Tulsi Gabbard, elle, est résolument différente. Cette ancienne ‘star’ des jeunes démocrates, vice-présidente du parti jusqu’en 2016 et plutôt globaliste, n’a cessé d’affirmer et de radicaliser sa position antiSystème et devenue antiglobaliste sur les questions de politique extérieure. Qui plus est, sa position de lieutenant-colonel dans la Garde Nationale d’Hawaii avec deux campagnes en Irak à son actif, lui donnent à la fois une exceptionnelle originalité et une très grande autorité pour dénoncer les guerres absurdes que l’Amérique ne cesse de perdre depuis 2003 en laissant au tapis des centaines de milliers de morts civils des pays investis qui ne demandaient rien à personne. Sa position très hostile à l’intervention en Ukraine, partagée par RFK et Trump, lui permet de dénoncer avec une grande connaissance du sujet les risques de guerre nucléaire, – comme elle le fit lorsqu’elle annonça son ralliement à Trump.
« “Nous l’avons vu au cours de son premier mandat présidentiel, lorsqu’il n’a pas seulement déclenché de nouvelles guerres, mais qu’il a pris des mesures pour les désamorcer et les empêcher”, a-t-elle déclaré, ajoutant que Trump avait “le courage de rencontrer des adversaires, des dictateurs, des alliés et des partenaires dans la quête de la paix”.
» “On ne peut pas en dire autant de Kamala Harris”, a poursuivi Gabbard. “En fait, c’est le contraire qui est vrai, et nous vivons cette réalité aujourd’hui alors que cette administration nous confronte à de multiples guerres sur de multiples fronts dans des régions du monde entier, et nous sommes plus près de la guerre nucléaire que jamais auparavant”.

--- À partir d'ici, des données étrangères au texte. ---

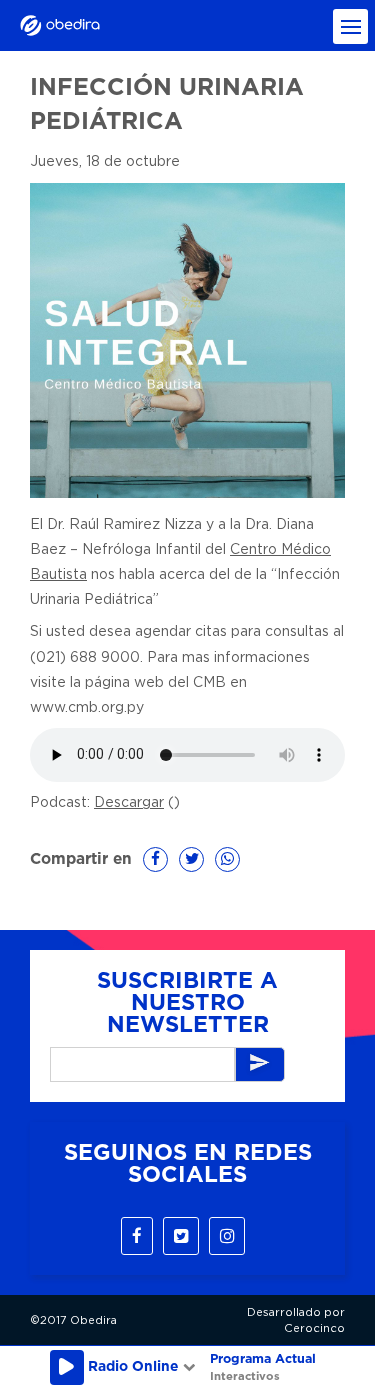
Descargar (129, 803)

» “C’est l’une des principales raisons pour lesquelles je m’engage à faire tout ce que je peux pour renvoyer le président Trump à la Maison Blanche”, a-t-elle déclaré à la foule. “Parce que je suis convaincue que sa première tâche sera de… nous éloigner de la catastrophe de la guerre”. »
Ainsi Trump-2024 est-il mieux armé, plus expérimenté que Trump-2016, presque mûri si l’on veut. Les circonstances, et rien d’autre à mon avis mais il a la vertu d’être là, ont fait de lui un grand stratège de la politique réunissant au sein de ses soutiens des partisans de l’ancien parti démocrate, celui qui existait du temps de JFK et de RFK a précisé RFK Jr., et la base populaire de renouvellement du parti républicain. C’est un cocktail détonant, une sorte de “cocktail Molotov politique” si l’on veut.
Ce rassemblement, qui est si parfaitement illustratif de son temps, bénéficiera (!) de la haine furieuse dont Trump a été honoré depuis des années. C’est dire que si jamais Trump est élu, une formidable bataille politique va se déclencher... D’ailleurs, on peut dire la même chose pour l’inverse : “si jamais Trump est battu, une formidable bataille politique va se déclencher”. La formule rénovée de Trump-2024, si elle marque un réel progrès, nous fait aussi attendre des affrontements extraordinaires où toutes les tendances classiques se perdront, où l’on trouvera enfin les véritables protagonistes de la bataille que suscite la GrandeCrise ; le “progrès”, justement, est d’en arriver à l’essentiel.
Difficile de savoir qui l’emportera, et si quelqu’un l’emportera d’ailleurs. Pour ma part, je ne crois qu’une chose d’assurée : l’Amérique n’en sortira pas indemne, et le reste du monde avec elle.